Não, eu chegava em algumas capitais e perguntava como estava o partido tal e aí me contavam. Tinha um cara decentíssimo que era presidente do diretório, mas tiraram e botaram um sujeito safado por R$ 70 mil.
Qual sua opinião sobre o pedido de impeachment de Gilmar Mendes?
Ele é um pouco descuidado, emocional. Quando se zanga, fala de uma forma muito desabrida e isso pode dar uma conotação política. Mas não conheço nenhum ato dele que possa ser considerado de improbidade. Acho uma demasia, fruto de pessoas que querem neutralizá-lo.
Um ministro do Supremo pode dar opiniões políticas?
Não é comum, não deveria, mas ele faz. Até aqui, o que ele fez, não pode ser considerado criminoso.
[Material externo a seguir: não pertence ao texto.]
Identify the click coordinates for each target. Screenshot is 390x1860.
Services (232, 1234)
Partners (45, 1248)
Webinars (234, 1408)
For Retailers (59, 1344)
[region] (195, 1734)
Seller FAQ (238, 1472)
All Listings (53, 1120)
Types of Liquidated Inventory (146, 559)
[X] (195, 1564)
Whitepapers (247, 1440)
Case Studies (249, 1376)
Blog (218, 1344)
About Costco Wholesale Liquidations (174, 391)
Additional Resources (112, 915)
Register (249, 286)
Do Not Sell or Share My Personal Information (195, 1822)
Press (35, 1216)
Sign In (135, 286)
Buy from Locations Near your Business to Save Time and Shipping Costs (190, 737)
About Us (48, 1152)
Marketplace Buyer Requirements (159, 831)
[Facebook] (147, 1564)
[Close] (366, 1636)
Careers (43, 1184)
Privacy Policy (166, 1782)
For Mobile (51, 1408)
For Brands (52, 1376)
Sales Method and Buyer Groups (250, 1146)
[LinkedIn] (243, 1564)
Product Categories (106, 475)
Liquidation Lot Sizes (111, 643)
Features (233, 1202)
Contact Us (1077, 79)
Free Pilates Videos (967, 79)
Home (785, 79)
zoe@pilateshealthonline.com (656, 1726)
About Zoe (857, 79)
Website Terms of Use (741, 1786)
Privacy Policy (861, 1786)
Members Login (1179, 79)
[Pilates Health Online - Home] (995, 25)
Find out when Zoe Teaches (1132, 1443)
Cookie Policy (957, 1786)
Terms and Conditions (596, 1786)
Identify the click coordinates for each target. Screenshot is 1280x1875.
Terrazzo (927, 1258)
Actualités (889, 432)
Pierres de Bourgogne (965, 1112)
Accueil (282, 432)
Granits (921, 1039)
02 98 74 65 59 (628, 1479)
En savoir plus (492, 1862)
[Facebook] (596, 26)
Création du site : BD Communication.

Ele fala, mas e aqueles com atos muito mais profundos de identidade ideológica e que não falam e a gente só vê as consequências do seu agir? Esses é que são perigosos.
A senhora nominaria algum?
Não. Assim também já é demais. Eu piso no tomate, mas não nessa velocidade (risos).
Nossos presídios estão à beira do colapso. O que pode ser feito, dentro do atual contexto orçamentário?
Quando os recursos são escassos, é preciso definir prioridades — e a questão carcerária é um tema que não pode ser relegado a segundo plano. O Ministério da Justiça precisa aperfeiçoar a gestão de projetos que já vêm sendo implementados pela área técnica e trabalhar de forma integrada com o judiciário, o Ministério Público e a Defensoria Pública. Importante ainda não insistir em ideias mágicas, fáceis e equivocadas, como foi a da privatização dos presídios, que não deu certo nem nos Estados Unidos.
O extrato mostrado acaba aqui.